Oh man, I would totally upvote you in thanks, but I'm too lazy. Not to mention the moralist in me wanting to instead berate you for keeping the lazy that way. Luckily the karma whore in me has trumped all that and convince the rest to reply with snark :)
Anyone interested in understanding randomness should endeavor to understand what probability actually is. As a Bayesian I think that probability is not a property of any object but rather a subjective measure of your own confidence, your own knowledge. To say something is random is just to say that you lack enough information to predict any one outcome over another. But everything could be predicted perfectly (barring quantum events) with enough knowledge. If I knew that a coin was weighted to favor heads my degree of belief in the outcome of the toss would become stronger. The probability for me would become, say, 75% heads, while for the observer without such knowledge it would be 50%.
>@Thilo No, it doesn't... ? If a random variable is uniformly distributed in the range (0,1), and you sample the variable n times, and take the sum, it will just be uniformly distributed in the range (0,n). – user359996 12 hours ago
It's so easy to sound certain and be wildly wrong.
How is that related to the SO question? The post is asking about how to tell if one distribution is "more random" than another, which is what entropy is all about.
Consider a random number generator that produces integers between 0 and 15. Here's a really crappy algorithm:
1. Start with a truly random seed between 0 and 15.
2. Increment it each time to generate a random number, modulo 16.
Suppose you start at 11. Your sequence of random numbers will be 11, 12, 13, 14, 15, 1, 2, 3 ....
This is obviously not very random. But look at the entropy of it. All values between 0 and 15 are equally likely, so this will have the maximum possible entropy: 4 bits.
The problem here is that, for entropy to be an accurate measurement of information content, you have to assume that you're measuring independent identically distributed random variables. The outputs from a pseudo-random number generator are not independent.

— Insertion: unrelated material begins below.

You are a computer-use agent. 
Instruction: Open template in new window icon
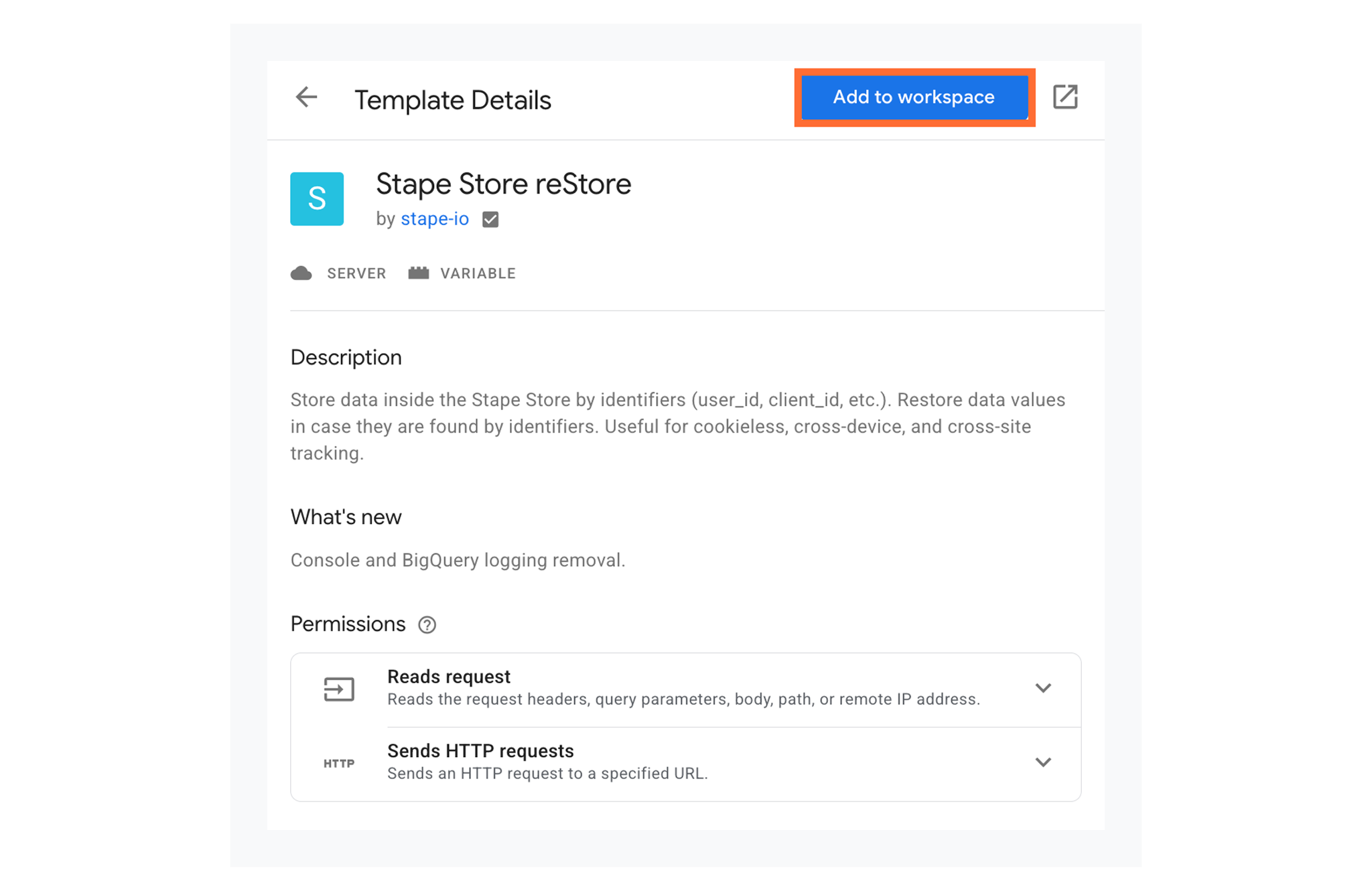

If we are interested in a _sequence_ of pseudorandom numbers, then we should be talking about the _joint_ entropy of the sequence. But information theory is plenty capable of describing "how random" a sequence is.

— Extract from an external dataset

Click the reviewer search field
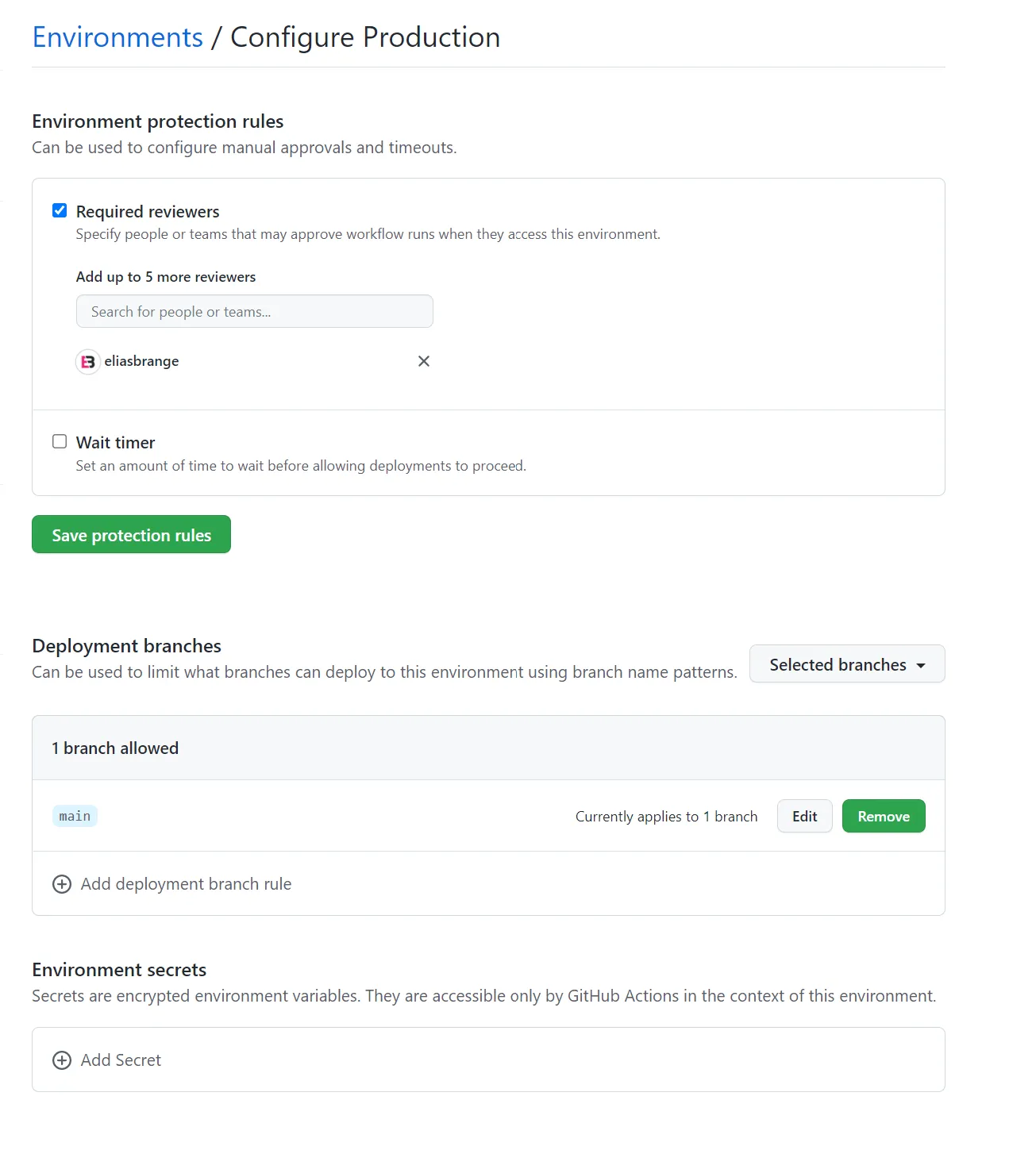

The generator you are talking about is far from producing a uniform distribution (which would have maximum entropy) jointly over the n-dimensional hypercube that would represent a sequence of n draws from your generator, so it has less entropy and is thus "less random" than the distribution you'd get from n independent draws from a perfect rand().
More interesting to grasp is that even
rand() * rand() / rand()
is less evenly distributed than rand().
It does seem like it should be possible to remap the numbers onto an even distribution if you knew how uneven to expect it to be. That would probably lead to some loss of fidelity at the limits of accuracy of the variable, however.
I like the comments about dice. With one die, an outcome of 4 or 2 is equally likely. With two dice, an outcome of 4 is three times more likely than 2.
So while one and two dice games are both random (as in unpredictable), only the one-die game has uniformly distributed outcomes.
The central limit theorem is one of the most initially surprising and fascinating things in all of math. Please support the central limit theorem by learning about it on Wikipedia, or wherever fine theorems are discussed.
Edit to add: If you haven't learned about this enough to know that implementing systems that depend on randomness, like cryptographic systems, is really, really difficult and error-prone, please just use a standard library instead.
It's the most counter-intuitive thing in the world that rand() * rand() is less secure than rand(); shouldn't it be twice as unpredictable? But it's not. Cryptography and related fields are rife with counter-intuitive gotchas.